Domed Byzantine churches rise across the city, the great rotunda of the Holy Sepulchre most prominent, the Christian Aelia of the Eastern Roman empire. The city walls are the late-antique line, NOT the much later Ottoman walls of Suleiman that visitors see today.

At a city gate, the keys of Jerusalem and a written covenant are being handed from the Christian patriarch to the leader of the Muslim army. The exchange is ceremonial and peaceful: a negotiated surrender of the holy city, not a storming.

The caliph himself has come in person to receive the city, the tradition records him arriving in plain, travel-worn garments on a simple mount, in deliberate humility, to the astonishment of the Roman officials accustomed to imperial pomp.

The neglected, refuse-strewn state of the great platform is being cleared, the tradition records that 'Umar (radiyallahu 'anhu), guided to the site, had the long-abandoned esplanade swept clean and prayed there, marking the Muslim restoration of the sanctuary that the Qur'an calls al-Masjid al-Aqsa, the farthest place of prayer.

The clear light of the Judean uplands lies over the city. The surrender belongs to the sixteenth year after the Hijra (637 CE), the year after the great victory at Yarmuk opened Syria and Palestine to the Muslim armies.

Primary sources

al-Tabari, Tarikh al-Rusul wa-al-Muluk (10th c.): The principal Sunni narrative of the surrender of Jerusalem, 'Umar's (RA) journey to receive it, and the granting of the covenant. The text-critical anchor for the event and its dating to 16 AH.

al-Baladhuri, Futuh al-Buldan (9th c.): Early Sunni conquest history. Preserves the terms of the surrender and the covenant of protection for the inhabitants of Aelia.

Further reading & cross-references

Mujir al-Din al-'Ulaymi, al-Uns al-Jalil bi-Tarikh al-Quds wa-al-Khalil (15th c.): The standard Sunni history of Jerusalem and Hebron. Used for the topography of the city at the conquest, the state of the Temple esplanade, the episode at the Holy Sepulchre, and the clearing of the Haram.

Eutychius (Sa'id ibn al-Bitriq), Nazm al-Jawhar (10th c.): Melkite Christian Arabic chronicle of Alexandria. Used as a non-Muslim cross-reference for the surrender, the role of Sophronius, and the episode of 'Umar (RA) declining to pray inside the Holy Sepulchre. Confirms detail; does not frame the religious tone.

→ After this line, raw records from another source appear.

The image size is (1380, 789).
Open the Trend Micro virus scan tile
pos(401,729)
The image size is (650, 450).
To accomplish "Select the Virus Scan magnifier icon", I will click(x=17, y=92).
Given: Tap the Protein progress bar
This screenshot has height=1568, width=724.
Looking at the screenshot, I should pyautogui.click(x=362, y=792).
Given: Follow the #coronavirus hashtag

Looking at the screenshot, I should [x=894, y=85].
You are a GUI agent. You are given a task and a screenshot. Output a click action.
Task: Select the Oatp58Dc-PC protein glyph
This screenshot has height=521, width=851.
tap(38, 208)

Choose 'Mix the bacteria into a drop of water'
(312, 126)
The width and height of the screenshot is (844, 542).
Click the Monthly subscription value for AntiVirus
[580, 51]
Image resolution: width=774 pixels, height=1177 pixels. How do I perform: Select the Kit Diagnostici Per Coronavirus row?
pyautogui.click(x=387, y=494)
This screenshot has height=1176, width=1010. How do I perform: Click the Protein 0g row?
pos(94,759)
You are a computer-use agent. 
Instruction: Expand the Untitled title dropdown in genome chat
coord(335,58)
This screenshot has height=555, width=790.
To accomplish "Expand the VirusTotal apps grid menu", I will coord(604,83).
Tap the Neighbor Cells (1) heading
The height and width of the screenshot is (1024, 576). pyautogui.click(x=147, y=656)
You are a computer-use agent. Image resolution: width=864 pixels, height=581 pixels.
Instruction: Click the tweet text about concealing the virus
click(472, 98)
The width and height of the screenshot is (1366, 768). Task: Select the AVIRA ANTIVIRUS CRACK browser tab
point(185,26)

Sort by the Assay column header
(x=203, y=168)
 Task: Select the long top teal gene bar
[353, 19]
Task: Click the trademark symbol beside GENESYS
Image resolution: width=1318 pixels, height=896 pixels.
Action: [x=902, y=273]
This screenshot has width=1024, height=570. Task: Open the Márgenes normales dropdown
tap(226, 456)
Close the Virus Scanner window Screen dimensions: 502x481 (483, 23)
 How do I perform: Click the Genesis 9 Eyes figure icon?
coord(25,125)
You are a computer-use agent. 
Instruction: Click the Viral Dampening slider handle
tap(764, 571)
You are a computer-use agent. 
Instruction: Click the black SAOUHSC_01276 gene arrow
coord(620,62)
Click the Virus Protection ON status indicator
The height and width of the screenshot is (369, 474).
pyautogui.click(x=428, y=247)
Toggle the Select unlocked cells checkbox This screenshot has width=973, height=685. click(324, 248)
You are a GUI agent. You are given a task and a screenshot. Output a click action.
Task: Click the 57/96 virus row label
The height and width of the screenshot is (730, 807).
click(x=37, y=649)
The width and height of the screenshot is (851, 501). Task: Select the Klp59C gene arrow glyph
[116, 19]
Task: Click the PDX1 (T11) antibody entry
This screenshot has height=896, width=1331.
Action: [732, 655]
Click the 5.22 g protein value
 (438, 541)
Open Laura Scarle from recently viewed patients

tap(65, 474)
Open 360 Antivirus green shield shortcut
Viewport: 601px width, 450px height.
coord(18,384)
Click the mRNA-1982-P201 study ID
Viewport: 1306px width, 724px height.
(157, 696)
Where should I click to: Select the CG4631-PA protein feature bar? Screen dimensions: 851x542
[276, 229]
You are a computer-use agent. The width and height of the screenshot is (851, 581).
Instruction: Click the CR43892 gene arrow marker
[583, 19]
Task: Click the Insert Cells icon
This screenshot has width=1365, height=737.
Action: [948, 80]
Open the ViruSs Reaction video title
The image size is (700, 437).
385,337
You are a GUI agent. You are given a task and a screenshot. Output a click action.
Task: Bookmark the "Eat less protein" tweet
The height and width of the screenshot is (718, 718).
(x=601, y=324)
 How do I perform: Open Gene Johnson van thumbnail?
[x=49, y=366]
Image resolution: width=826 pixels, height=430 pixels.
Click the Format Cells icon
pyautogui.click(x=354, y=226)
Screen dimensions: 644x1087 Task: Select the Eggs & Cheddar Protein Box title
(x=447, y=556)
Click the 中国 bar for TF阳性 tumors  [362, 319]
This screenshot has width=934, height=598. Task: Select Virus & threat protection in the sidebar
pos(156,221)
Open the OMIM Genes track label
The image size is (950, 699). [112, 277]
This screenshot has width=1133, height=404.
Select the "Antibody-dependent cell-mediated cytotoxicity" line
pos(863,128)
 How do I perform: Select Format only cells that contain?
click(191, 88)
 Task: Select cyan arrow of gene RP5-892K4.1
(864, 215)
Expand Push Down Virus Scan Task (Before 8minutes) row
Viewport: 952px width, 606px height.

Theophanes the Confessor, Chronographia (early 9th c.): Greek Byzantine chronicle. Cross-reference for the Byzantine loss of Jerusalem after Yarmuk and the chronology of the Syrian-Palestinian conquest. Used for confirmation of date and place only.

Standing Herodian fabric of the Haram esplanade and the late-antique city (extant): The massive Herodian retaining walls of the Temple platform survive; the pre-Umayyad, pre-Crusader, pre-Ottoman state of the city constrains the reconstruction, bare platform, Byzantine churches, late-antique walls, no Dome of the Rock.